Burada aslında görülmesi gereken temel öz, tefekkürden uzaklaşan ve bir nesneye dönüşen insanın, yaşaması için gerekli olan tüm değer sistemlerini de nasıl parçaladığıdır. Değer sistemleri hayattan uzaklaştığı zaman, yaşamın üzerine oturacağı tüm mekanizmalar engin sularda yüzmek için açılan ama içinde hiç bir koruyucu unsuru kalmamış bir gemi müsveddesine döner. Neden böyle düşündüğümün alt yapısı, kendi ontolojik varlığını anlayamamış ve epistemolojik süreçlerden istifade edememiş bir varlığın bağlayıcı değer sistemlerinden kopuşu, onu anlamsız ve kaotik bir ortamın sadece yuvarlanan doyumsuz hız ve haz döngüsü içinde çırpınan bir hazmatik yapmasıdır. Hiçbir hazmatik kainatın üzerine oturduğu hakikatin bir adalet organizmasına sahip olduğunu idrak edemez. Çünkü onun öyle bir derdi ve o alanda düşünebilecek metafizik beyin dalgaları işlev görmemektedir. İşlevini kaybeden bir beyin ancak kendi artıları için yaşar bu artılar idrak mekanizmasını işlevsel kılan yaşamın, yaşam kalitesini artırmaya dönük değildir. O sadece ve sadece hedonist duygularına bir artının gelmesine göre hayatını sürdüren konumdadır.
Bunun ne zararı olabilir diyebilirsiniz, ancak şunu unutmamak gerekir ki, idrak mekanizmasının çalışıp çalışmadığı yeryüzünde o mekanizmanın varlık hedefine uygun ne kadar iş yapabildiğiyle ölçülür. Eylem mekanizması da idrak mekanizmasına nerede ne kadar yeni düşünme alanları oluşturduğuyla değer kazanır. Bu da gösteriyor ki hayatın iki veçhesi vardır. Birinden biri kendi donanımına uygun hareket etmezse denge bozulur, dengenin olmadığı bir yerde adalette olmaz; dolayısıyla insanlık omurgası yara alır bu yara bu insanlığı yok eder.

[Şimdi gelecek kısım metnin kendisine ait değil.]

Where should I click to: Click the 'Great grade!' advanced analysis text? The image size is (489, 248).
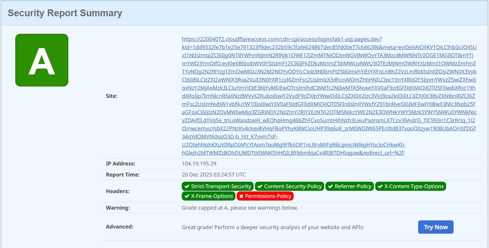point(273,228)
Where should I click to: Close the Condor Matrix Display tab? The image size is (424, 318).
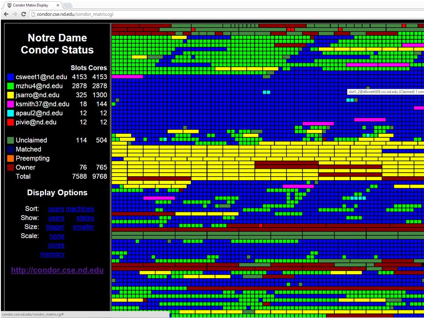click(x=58, y=5)
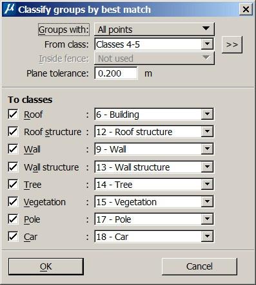Expand the 18 - Car class dropdown
This screenshot has width=256, height=285.
pos(154,237)
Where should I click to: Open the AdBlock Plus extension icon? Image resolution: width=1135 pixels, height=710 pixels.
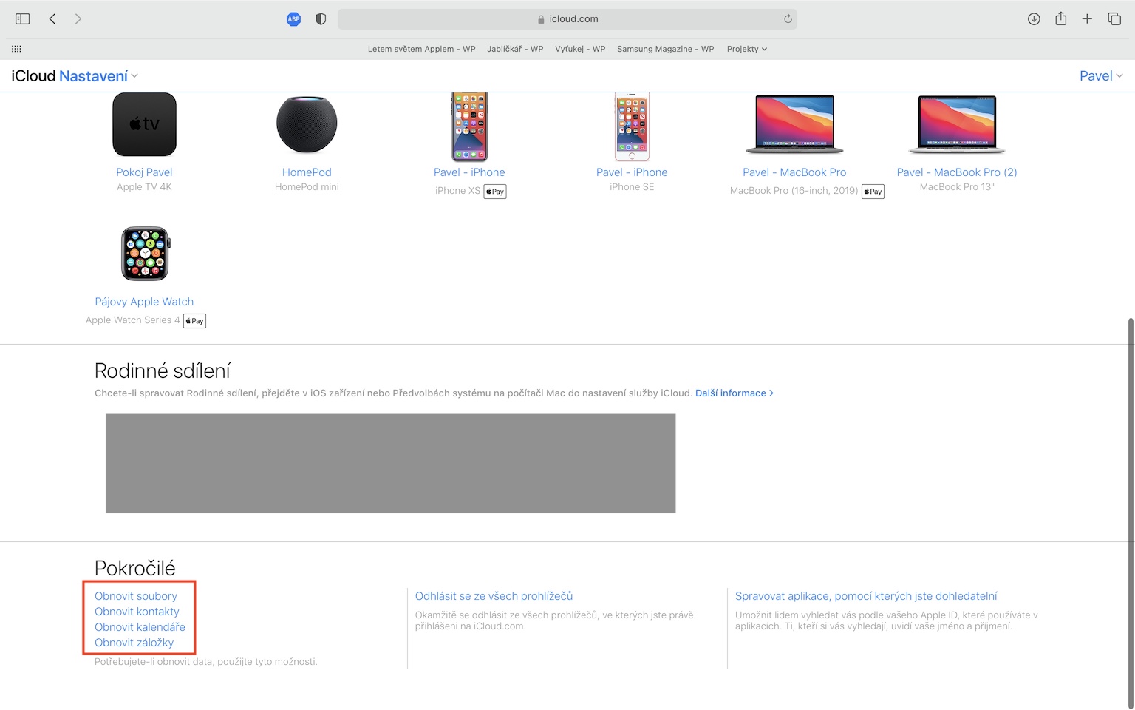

Yaratıcı, iki cins yaratmış aynı türden erkek ve dişi, birinden biri kendi donanımını değiştirmek istediği zaman, omurgaya atılan bir kurşun olur bu kurşun kimseyi ilgilendirmez diyemezsiniz, çünkü bu organizma insanlık organizmasıdır. O yaralar devam ederse yerde sürünmeye mahkum oluruz dolayısıyla birinin yapacağı, yaratılış amacı dışındaki bir eylem, tüm insanlık ailesini bağlayıcı niteliktedir. İnsanların yaratılışlarına ait özellikler sonradan tercih edilecek bir kimlik asla olamaz; onlar verilmiş ve doğuştan gelen statülerdir. Değiştirilmesi teklif edilemez edilirse ifsat başlar. "İnsanların kendi elleri ile yaptıkları yüzünden karada ve denizlerde fesat çıktı..."Tüm fesatların kaynağında dengenin bozulması vardır. Denge ADALETTİR!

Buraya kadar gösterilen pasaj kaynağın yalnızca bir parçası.